The securities issued in connection with the closing of the initial tranche of the offering are subject to a hold period under applicable Canadian securities laws which will expire on February 27, 2022. The offering is subject to final acceptance of the offering. TSX Venture Exchange.

This press release does not constitute an offer to sell or a solicitation of an offer to buy any securities in the United States. The securities have not been and will not be registered under the United States Securities Act of 1933, as amended (the “”U.S. Securities Law“) or any state securities law and may not be offered or sold in the United States or to persons in the United States unless it is registered under the US Securities Act and laws on applicable government securities or an exemption from such registration is available.

About Magna Mining Inc.

Magna is an exploration and development company focused on nickel sulfide, copper and MGP projects in the Sudbury area of ​​Ontario, Canada. The Company’s flagship asset is the former Shakespeare Mine, which has major permits for the construction of a 4,500 tonne per day surface mine, processing plant and storage facility. tailings and is surrounded by a contiguous 180 km perimeter2 future land lot.

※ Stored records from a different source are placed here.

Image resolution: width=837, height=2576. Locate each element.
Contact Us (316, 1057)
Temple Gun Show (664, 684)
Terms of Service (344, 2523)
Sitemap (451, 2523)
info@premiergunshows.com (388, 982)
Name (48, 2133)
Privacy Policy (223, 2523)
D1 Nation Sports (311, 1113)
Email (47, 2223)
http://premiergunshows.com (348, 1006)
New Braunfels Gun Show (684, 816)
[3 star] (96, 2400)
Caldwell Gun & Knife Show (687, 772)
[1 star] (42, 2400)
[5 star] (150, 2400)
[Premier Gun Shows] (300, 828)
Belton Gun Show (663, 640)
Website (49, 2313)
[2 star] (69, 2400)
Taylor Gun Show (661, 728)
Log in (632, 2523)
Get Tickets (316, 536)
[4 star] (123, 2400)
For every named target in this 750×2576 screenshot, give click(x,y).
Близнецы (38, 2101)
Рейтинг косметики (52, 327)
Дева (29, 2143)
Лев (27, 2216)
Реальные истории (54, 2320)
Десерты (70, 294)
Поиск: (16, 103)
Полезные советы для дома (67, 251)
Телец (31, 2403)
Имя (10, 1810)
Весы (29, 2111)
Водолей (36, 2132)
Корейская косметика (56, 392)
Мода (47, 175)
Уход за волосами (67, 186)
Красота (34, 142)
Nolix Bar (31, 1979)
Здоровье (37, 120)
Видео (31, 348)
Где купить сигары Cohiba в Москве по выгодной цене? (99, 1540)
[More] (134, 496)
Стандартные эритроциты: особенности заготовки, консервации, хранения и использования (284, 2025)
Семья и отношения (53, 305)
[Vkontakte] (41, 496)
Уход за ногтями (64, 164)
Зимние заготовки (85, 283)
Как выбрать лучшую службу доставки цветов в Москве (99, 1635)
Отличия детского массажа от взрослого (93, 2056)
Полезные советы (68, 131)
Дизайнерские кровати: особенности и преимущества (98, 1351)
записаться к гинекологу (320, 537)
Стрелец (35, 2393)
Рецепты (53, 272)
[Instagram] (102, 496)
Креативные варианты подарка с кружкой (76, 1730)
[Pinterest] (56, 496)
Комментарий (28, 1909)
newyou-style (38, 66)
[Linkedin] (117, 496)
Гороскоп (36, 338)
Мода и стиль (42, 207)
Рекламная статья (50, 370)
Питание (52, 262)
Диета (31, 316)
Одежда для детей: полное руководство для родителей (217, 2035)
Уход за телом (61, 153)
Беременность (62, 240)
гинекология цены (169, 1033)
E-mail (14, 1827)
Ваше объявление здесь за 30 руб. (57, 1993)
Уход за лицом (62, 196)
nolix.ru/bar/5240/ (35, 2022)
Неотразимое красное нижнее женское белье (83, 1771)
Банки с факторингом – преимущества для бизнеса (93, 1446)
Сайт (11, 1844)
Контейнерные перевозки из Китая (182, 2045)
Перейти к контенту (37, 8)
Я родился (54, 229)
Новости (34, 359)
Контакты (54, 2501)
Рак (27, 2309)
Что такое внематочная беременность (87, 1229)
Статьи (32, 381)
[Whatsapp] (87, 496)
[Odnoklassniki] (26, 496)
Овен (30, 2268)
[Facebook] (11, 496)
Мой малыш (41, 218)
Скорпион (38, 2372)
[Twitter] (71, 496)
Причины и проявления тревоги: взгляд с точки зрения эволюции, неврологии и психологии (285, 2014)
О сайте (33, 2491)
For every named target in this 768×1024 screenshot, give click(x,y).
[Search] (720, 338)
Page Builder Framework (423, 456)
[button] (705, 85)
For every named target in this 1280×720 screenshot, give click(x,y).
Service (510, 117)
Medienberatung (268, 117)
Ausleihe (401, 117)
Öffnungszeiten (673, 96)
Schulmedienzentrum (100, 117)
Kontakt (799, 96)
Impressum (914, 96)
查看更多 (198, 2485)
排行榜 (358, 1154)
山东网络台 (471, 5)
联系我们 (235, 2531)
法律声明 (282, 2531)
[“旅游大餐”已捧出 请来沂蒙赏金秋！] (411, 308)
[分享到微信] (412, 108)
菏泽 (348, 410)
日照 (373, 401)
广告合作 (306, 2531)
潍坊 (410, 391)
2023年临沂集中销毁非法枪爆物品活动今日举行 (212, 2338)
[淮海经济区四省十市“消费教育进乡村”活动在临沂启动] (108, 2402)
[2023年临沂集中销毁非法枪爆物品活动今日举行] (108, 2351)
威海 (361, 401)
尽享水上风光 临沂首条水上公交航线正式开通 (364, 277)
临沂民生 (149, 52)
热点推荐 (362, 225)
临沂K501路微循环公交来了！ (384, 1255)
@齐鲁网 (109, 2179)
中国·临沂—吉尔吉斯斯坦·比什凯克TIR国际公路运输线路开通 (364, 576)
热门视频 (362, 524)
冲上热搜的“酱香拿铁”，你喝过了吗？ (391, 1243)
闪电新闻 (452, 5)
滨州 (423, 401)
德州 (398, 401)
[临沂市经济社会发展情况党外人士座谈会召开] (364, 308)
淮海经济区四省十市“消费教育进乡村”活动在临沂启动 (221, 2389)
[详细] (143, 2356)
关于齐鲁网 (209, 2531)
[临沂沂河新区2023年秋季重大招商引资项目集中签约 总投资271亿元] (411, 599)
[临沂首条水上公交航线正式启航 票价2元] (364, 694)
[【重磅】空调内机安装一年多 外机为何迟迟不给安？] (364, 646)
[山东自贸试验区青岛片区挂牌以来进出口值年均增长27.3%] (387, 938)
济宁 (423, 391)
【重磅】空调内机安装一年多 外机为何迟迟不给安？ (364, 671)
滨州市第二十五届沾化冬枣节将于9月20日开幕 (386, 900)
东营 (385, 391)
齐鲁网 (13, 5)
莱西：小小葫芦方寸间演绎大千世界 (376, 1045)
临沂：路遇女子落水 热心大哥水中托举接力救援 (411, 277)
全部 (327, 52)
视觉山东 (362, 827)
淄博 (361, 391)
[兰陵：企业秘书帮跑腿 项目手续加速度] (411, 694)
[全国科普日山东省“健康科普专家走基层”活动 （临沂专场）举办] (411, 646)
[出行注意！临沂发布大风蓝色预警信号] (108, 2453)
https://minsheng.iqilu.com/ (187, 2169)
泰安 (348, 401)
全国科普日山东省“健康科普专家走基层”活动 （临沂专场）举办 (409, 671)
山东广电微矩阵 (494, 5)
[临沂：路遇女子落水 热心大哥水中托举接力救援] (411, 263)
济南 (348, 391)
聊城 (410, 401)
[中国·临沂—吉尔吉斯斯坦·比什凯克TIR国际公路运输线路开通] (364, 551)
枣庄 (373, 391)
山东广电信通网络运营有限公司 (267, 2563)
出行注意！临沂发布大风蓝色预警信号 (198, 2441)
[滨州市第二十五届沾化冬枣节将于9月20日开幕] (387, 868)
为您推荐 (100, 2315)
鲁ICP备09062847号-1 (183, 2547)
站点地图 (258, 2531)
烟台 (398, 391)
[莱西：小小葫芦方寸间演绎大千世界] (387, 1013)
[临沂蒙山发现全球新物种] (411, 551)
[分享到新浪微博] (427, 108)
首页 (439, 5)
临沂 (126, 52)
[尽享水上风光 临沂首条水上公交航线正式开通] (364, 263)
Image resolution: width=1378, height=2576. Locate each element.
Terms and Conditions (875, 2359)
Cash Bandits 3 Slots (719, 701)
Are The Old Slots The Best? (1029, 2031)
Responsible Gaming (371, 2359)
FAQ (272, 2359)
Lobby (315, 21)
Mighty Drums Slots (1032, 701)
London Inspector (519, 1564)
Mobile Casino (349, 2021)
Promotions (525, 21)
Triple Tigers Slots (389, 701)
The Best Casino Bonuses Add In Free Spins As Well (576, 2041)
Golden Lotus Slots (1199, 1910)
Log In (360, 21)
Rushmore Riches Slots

For more information, please see the Company’s SEDAR filings at or visit the Company’s website at or contact:

Jason Jessup, President and CEO
Paul Fowler, CFA, Senior Vice-President

Telephone: 416 356 8165
Email: [email protected]

Caution Regarding Forward-Looking Statements

This press release contains certain information that may constitute “forward-looking information” under applicable Canadian securities legislation. Forward-looking information includes, without limitation, the terms of the offer, the use of the proceeds of the offer, the timing and ability of the Company to close the offer, and the timing and ability of the Company. to receive the necessary regulatory approvals, and the plans, operations and prospects of the Company. Forward-looking information is necessarily based on a number of assumptions which, although considered reasonable, are subject to known and unknown risks, uncertainties and other factors which may cause actual results and future events differ materially from those expressed or implied by such forward-looking information. Factors that could affect the result include, but are not limited to: future prices and supply of metals, future demand for metals, drilling results, inability to raise the necessary funds to incur the expenses required to maintain and make advancing the Company’s properties, responsibilities (known and unknown), general affairs, economic, competitive, political and social uncertainties, results of exploration programs, risks of the mining industry, delays in l ‘Obtaining government approvals and failure to obtain regulatory or shareholder approvals. There can be no assurance that such information will prove to be accurate, as actual results and future events could differ materially from those anticipated in such information. Therefore, readers should not place undue reliance on forward-looking information. All forward-looking information contained in this press release is given as of the date hereof and is based on the opinions and estimates of management and on information available to management as of the date hereof. The Company disclaims any intention or obligation to update or revise any forward-looking information, whether as a result of new information, future events or otherwise, except as required by law.